**WHAT NEEDS TO BE DONE:** Pick up the blog post below about the writer's pissy mood and continue it from its last sentence, writing a few more paragraphs in the same voice.

One more thing: there has been some noise from Speilberg's and Scorsese's people about the movie rights. Should I also have them contact you?

Sincerely,
Clio Bluestocking.

****No, I did not send THIS letter! I wanted to, desperately. In fact, I wanted to send another one that consisted primarily of suggestions that she and her institution violate themselves repeatedly. Instead, I thanked her for her information that "this has always been the policy" and pointed out to her that the reason that libraries and historical societies don't charge more for their services might be because they are not run for a profit.

Wednesday, January 09, 2008

I'm Pissy

I am in a pissy pissy mood. Just frustrated and ticked off and paralyzed by low levels of anger and depression. Pissy pissy pissy.

I'm pissy about the students who sent e-mails every other day during the break, all demanding to know why they didn't make an A when they either did not turn in the final paper, turned in the final paper after the semester had ended, failed to take the final, or simply failed the final. I'm pissy about the students who sent e-mails on Christmas day and expected me to answer them IMMEDIATELY.

I'm pissy about the testing center at the university where I teach online because I have not received the finals for half of my students and there really isn't anything that I can do about that and now the students are not just complaining to me, but complaining to people higher than me. And I'm still pissy that I can't do anything about not receiving the finals except send e-mails to people saying that I haven't received the finals.

I'm pissy at that damn car with the alarm that keeps going off down in the parking lot. Do those damn things do anything but annoy everyone in earshot?

I'm pissy that I was so lenient with my students. I'm pissy that I have a hard time being a hardass. I'm pissy that I'm a pushover for every hardluck story and I'm pissy that I resent myself for being a pushover.

I'm pissy that Big Museum in That Place knew about the printing of my book before I did. I'm pissy that the only person who said anything about it was the one who wants the extra pound of flesh for the images that I used. I'm pissy that they want a copy to send to their library when the library is not going to accession it. I'm pissy that the publisher only sent me five comp copies, but sent the photographer who took the cover image and the guy who charged $1600 to "read" the manuscript ten copies each. I'm pissy that I can't tell them all to fuck off because that would be "unprofessional." I'm pissy that I can't enjoy the publication of this book.

I'm pissy because I feel that I should understand more about these elections. I'm pissy that, when I try to research the candidates, their positions and ideas all turn to water and slip through my hands. I'm pissy that I feel so alienated from the process. I'm pissy that I feel like we are in a time that requires great courage and action but that I have no idea where or how that courage and action should manifest. I'm pissy because I realize that I am probably too self-absorbed, lazy and apathetic to be courageous. I'm pissy because I fear that the courageous people will all be crushed under this bigger machine of evil of which I am a part.

**DATA EXCERPT:**

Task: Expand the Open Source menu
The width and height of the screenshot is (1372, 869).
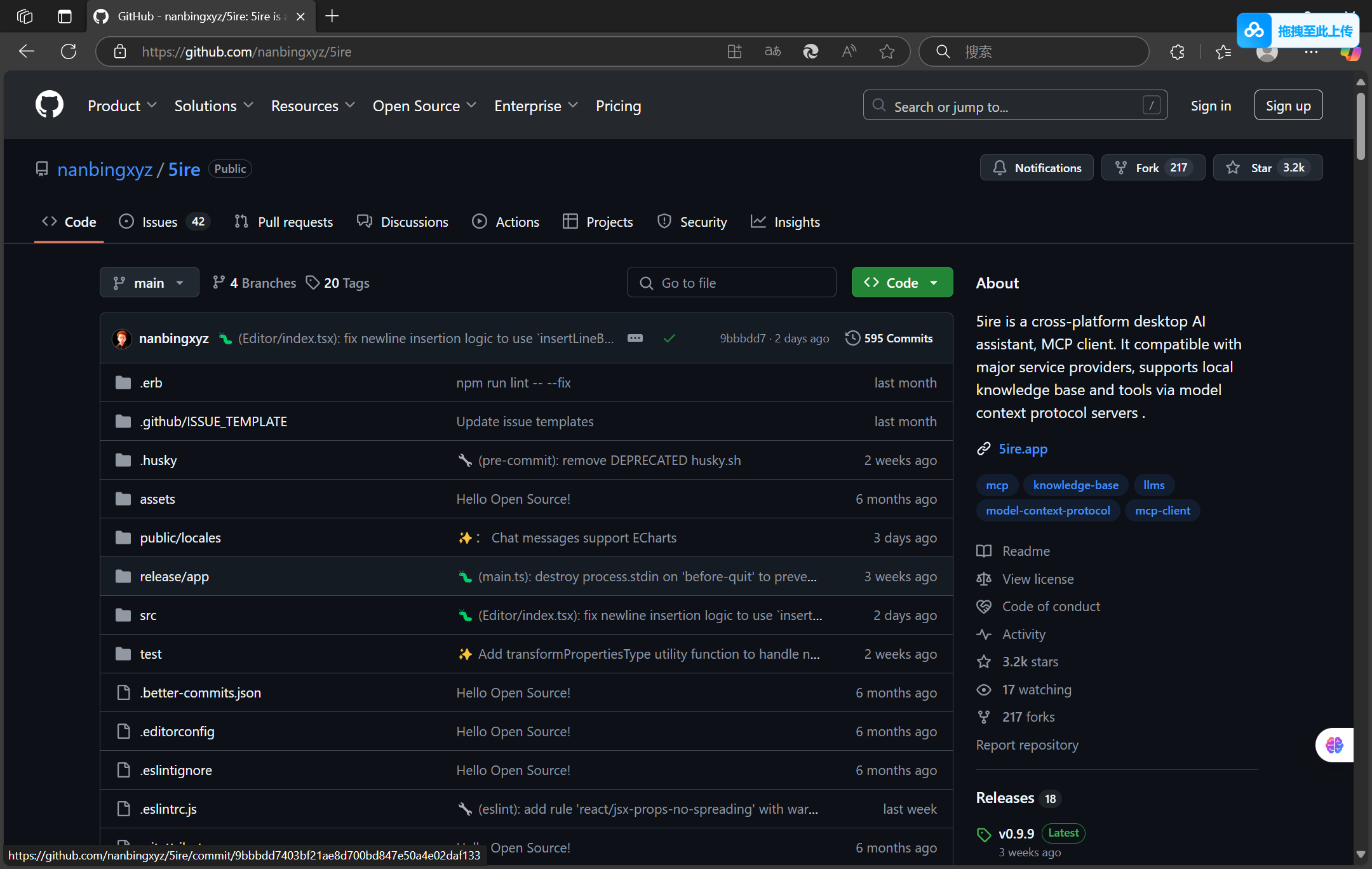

**RESULT:**
I'm pissy because I don't think that I want to remain friends with someone who has been a friend for over a decade because I had several very ugly insights about him and can't seem to forgive him for them.

I'm pissy because I can't take criticism. I'm pissy because I know the importance of criticism, but cannot seem to incorporate it and instead become paralyzed by it. In fact, I'm pissy because criticism makes me paranoid that I am doing everything wrong and can do nothing correctly and that I am making grave mistakes without even knowing that I am and that my employment is constantly in jeapordy. I am pissy because I know that this is paranoia, yet I still have no idea how to think in a different way.

I'm pissy that I cannot seem to gain control over words. I'm pissy that my writing is an absolute wreck of late. I'm pissy because I can't seem to shape the words around the ideas in my head. I'm pissy because I can't seem to take their meanings and mold them into something that resembles what I mean. I'm pissy because words are so linear and two dimensional and I want to convey an idea that is geometric and three dimensional, if not four dimensional. I'm pissy that I feel all of the limits on my abilities and intelligence. I'm pissy that I feel so imcompetent.

I'm pissy that somewhere, in the back of my head and neck, I have an exhaustion knotted up so tightly that I don't think that I will ever get it so relax and release.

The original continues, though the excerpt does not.